男人愣愣地望着她一会儿,随即意味深长地笑道:“吴桐,我跟你打个赌,要是10天过后你还是这么好精神,我就请你吃饭。”

“啊?”

“否则你请我。”

“哦。”吴桐很不明所以地点点头,刚准备提问,男人又说:“去看看大家都来了没,通知主创人员9点在会议室开会。”

“好。”吴桐应道,压下心中疑惑,正事要紧,赶紧一溜烟地逐个去房间找人。

***

会议室里,导演,制片主任,摄影,录音,美术,统筹,服化等一众人马都已到齐,各就各位,吴桐也找了位子坐在边上,对着手提电脑准备纪录会议要点。

正襟危坐,吴桐的手指在键盘上方做好随时点下去的准备,浑身的血液沸腾不已,她觉得这会议真是酷毙了,对面的导演虽然翘着二郎腿脑袋搭着椅背眼睛呆愣愣地望着天花板——看来又在走神——他却是近年来颇受大众欢迎且被业内人士也予以肯定的新秀导演,目前导过两部长片,一部票房喜人,另一部虽然票房平平,却得了亚洲某重量级电影节的大奖。

摄影师,来头也不小,吴桐瞥一眼坐在导演右手边40岁左右的男人,他在干嘛?吴桐深深皱起眉头,难道不应该更英姿飒爽一点么?这位享有不小声望的摄影师竟然双手抱胸,闭着眼睛有一下没一下地打瞌睡!

眼睛在会议桌上晃一圈,整个人也跟着蔫下来,搞什么?大家不是在窃窃私语,就是兀自发呆走神,会议怎么还不开始?再看一眼墙上的钟,还差5分钟9点,非得等到9点才开始?人已经到齐了嘛。

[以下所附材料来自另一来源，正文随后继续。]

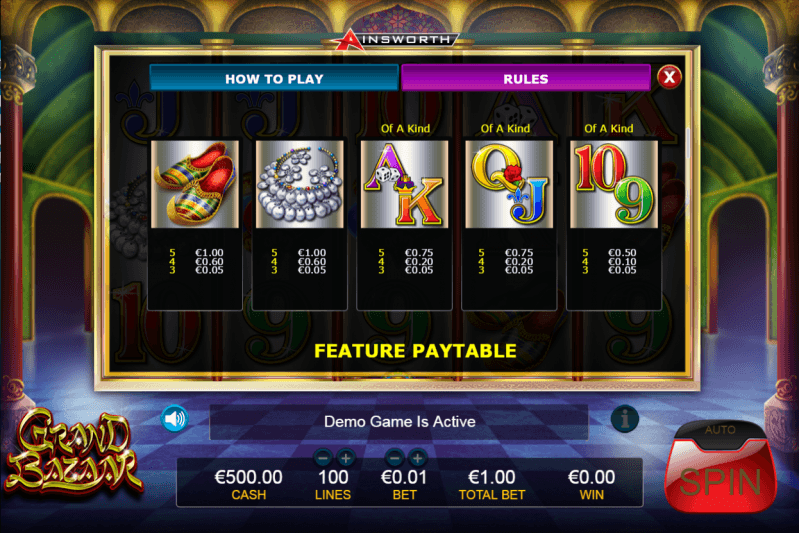Enable AUTO spin mode
The height and width of the screenshot is (533, 799).
pos(720,431)
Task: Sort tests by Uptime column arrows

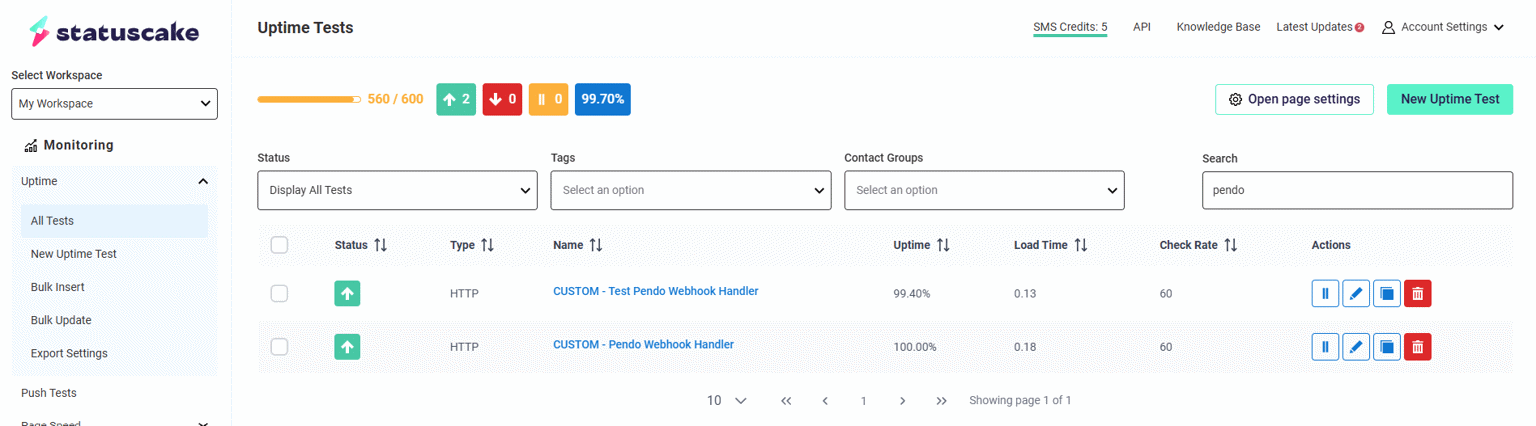Action: click(943, 245)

这时,制片主任的脸上露出担忧的神色,问仍在发呆的导演:“编剧今天来吗?”

编剧?怎么回事?

导演回神,边用手搓着下巴上的胡渣,一边望向墙上的钟:“快了。”

几乎就在他说完这俩字的同时,’咄咄’两声敲门声从门口传来,大家都歪了脖子去看。门口站着一位十分年轻的男人,浅蓝色衬衫,浅蓝色牛仔裤,高高的鼻梁上架一幅轻巧的无框眼镜,镜片后面那双眼睛眯了眯,以极快的速度扫过屋内众人,随即走进来。

“够准时啊,不会早到一分钟。”导演起身冲那人说道,语气里带着熟人之间才有的那类揶揄。

那人在会议桌前站定,导演给大家介绍:“这是我们的现场编剧,就是说,你们现在手头的剧本随时可能变成一堆废纸。”

席间不止一人倒抽了口气,玩笑可不是这么开的,如果是拍摄期间一些细节稍作调整,那么影响不大,但定搞的剧本要是真有什么大变化,做好的许多准备工作就都白费了。

谁知导演似乎觉得玩笑还没开够,又来一句:“哦,如果这人心情不好,咱还可能提早歇业回家。”那神情一点都不像开玩笑的样子。

众人再瞅一眼始终没说话的年轻人,20出头的小伙子而已,什么来头?哪家大款或权贵的公子哥儿?又一个投资方塞进来的闲人?大家本来就因为等人等来个毛头小子心生不满,这会儿竟被告知此人是来捣乱的,气氛更不怎么样了。

小伙子却好像没有察觉到现场的氛围,从进屋以来就一直旁若无人地看着某个方向,双眼微微眯着,嘴角紧绷绷的同样情绪欠佳。

“丁辉?!”

由于震惊过度,一直张着嘴巴没能出声的吴桐终于从喉咙深处呛出声音:“你、你怎么……现场编剧?”吴桐瞪圆已经够圆的眼睛,迎着前方投来的犀利视线,脑袋里轰隆隆隆的,但她终于把这条线那条线连接起来,理清了思路,“难道,你是那个丁辉?小说原作者丁辉吗?”

“什么?”众人异口同声,惊讶之余却也明白了导演那些玩笑话的份量和真伪了。

吴桐还在一个劲儿地表达她的震惊和疑惑:“就是说,那不是别人凑巧取的跟你同名同姓的笔名,你用的真名写的那些小说!竟然是你吗?”

年轻人仍然眯着眼睛,不点头也不摇头,面对吴桐一迭连声的询问,他只是愈发绷紧了脸,隐隐地透出怒意来。